Per quanto riguarda le altre figure professionali coinvolte, invece, citiamo il logopedista, che è d’aiuto per quanto concerne le problematiche motorie legate al linguaggio e alla deglutizione.
Come si può intuire, non esiste una vera e propria sessione di riabilitazione, così come non esiste un luogo dedicato. Il malato di Alzheimer, infatti, può essere stimolato motoriamente in diversi contesti, durante tutto l’arco della giornata. Certo è che l’ambiente deve essere tranquillo e silenzioso, senza stimoli eccessivi, condizione resa necessaria dalle problematiche cognitive (deficit di attenzione selettiva, attenzione sostenuta, memoria) e psichiatriche che spesso rendono difficoltosa l’esecuzione dell’attività.
Capita mai che il paziente non si sottoponga volentieri agli esercizi di riabilitazione proposti? Come ci si comporta se rifiuta di seguirli?
Capita spesso che il paziente non comprenda cosa gli stiamo proponendo. Un approccio soft, spiegando bene gli esercizi da svolgere o distraendo il malato dai propri pensieri fissi, a volte deliranti, può aiutare a ottenere una buona compliance e a far sì che il malato si fidi di noi medici e che accetti di fare fisioterapia.
Alcune strategie di relazione ci possono essere suggerite ad hoc da uno psicologo, a seconda delle caratteristiche della persona assistita, del grado e delle manifestazioni della patologia. Quel che è certo è che le persone malate di Alzheimer necessitano di tempo e percepiscono con grande sensibilità se siamo di fretta o emotivamente instabili. La calma, un bel sorriso, movimenti lenti, accompagnati da una spiegazione di cosa stiamo per fare, aiutano a partire con il piede giusto quando stiamo per proporre un esercizio. E nel caso in cui il paziente sia stanco o non abbia voglia, in quel momento, di fare riabilitazione, accettiamo il suo no e riproviamo più tardi.
Lo Spazio Alzheimer di Real Salus
Come abbiamo visto dall’intervista al dottor Gianpaolo Lucato, la fisioterapia è importante per rallentare l’incedere dell’Alzheimer e aiutare il paziente a mantenere il più possibile le proprie capacità motorie.

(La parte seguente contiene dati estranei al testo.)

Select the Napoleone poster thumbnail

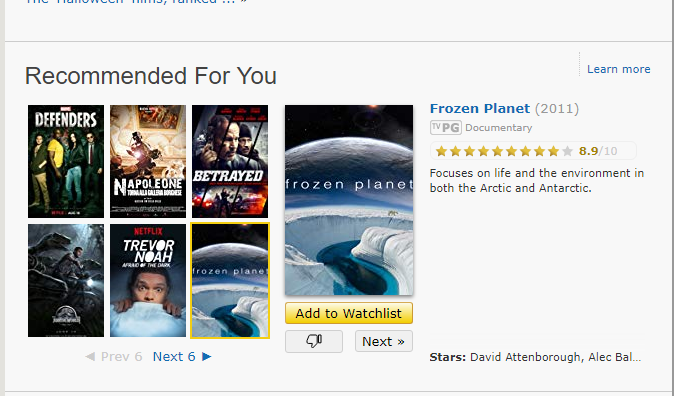point(148,161)
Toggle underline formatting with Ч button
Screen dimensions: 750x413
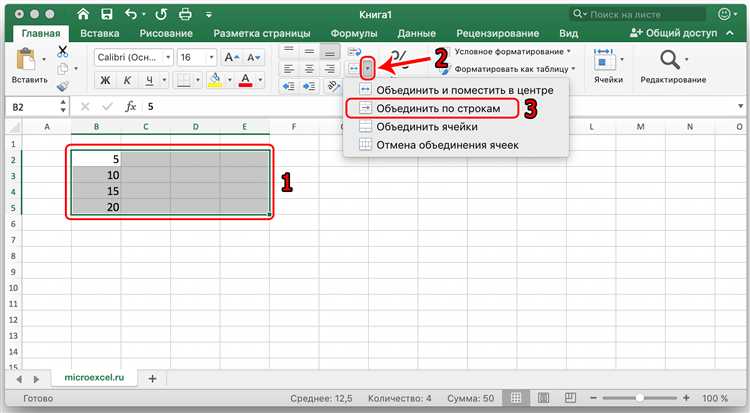[x=147, y=81]
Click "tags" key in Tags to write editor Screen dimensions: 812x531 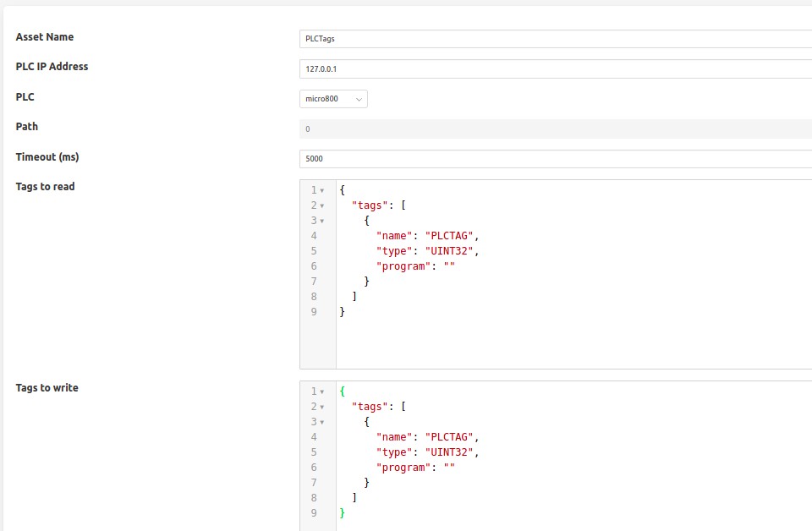[370, 407]
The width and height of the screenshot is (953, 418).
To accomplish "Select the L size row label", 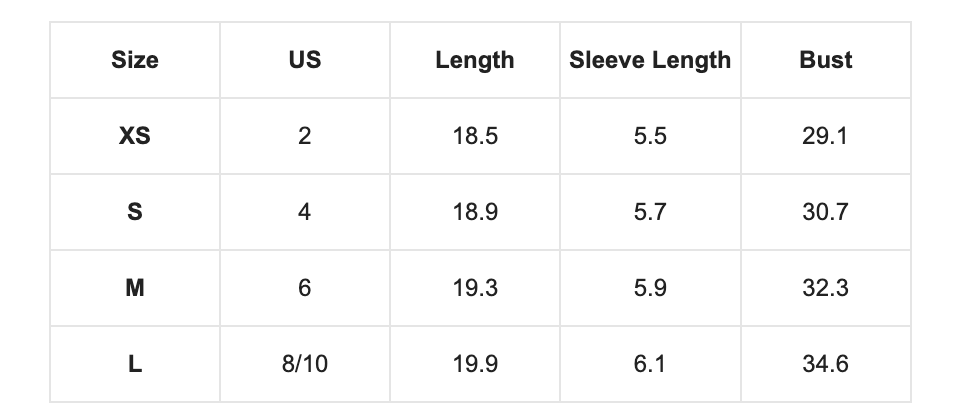I will tap(135, 364).
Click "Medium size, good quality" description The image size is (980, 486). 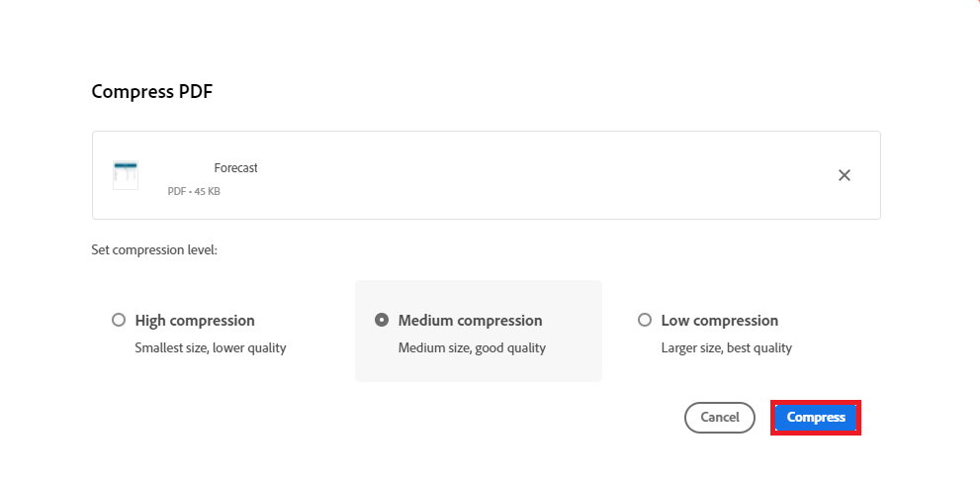pos(472,347)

Proprio per assistere al meglio le persone con questa patologia e sostenere le loro famiglie in questo delicato percorso, la struttura Real Salus ha istituito un’area specifica: lo Spazio Alzheimer. Si tratta di un ambiente concepito appositamente per garantire cure, stimoli adeguati, fisioterapia e riabilitazione a chi soffre di Alzheimer e, in generale, di tutte le condizioni che comportano un deterioramento cognitivo.
Questo spazio offre interventi di tipo assistenziale e riabilitativo e favorisce le attività di relazione e socializzazione, indispensabili per rallentare, dove possibile, il decadimento psico-fisico, contenerne gli effetti e garantire al paziente serenità e benessere.
Presso la struttura l’ospite è seguito da un’équipe professionale altamente specializzata composta da medici, infermieri e assistenti socio-sanitari che, oltre a occuparsi delle condizioni di salute della persona, la assistono nello svolgimento delle attività quotidiane.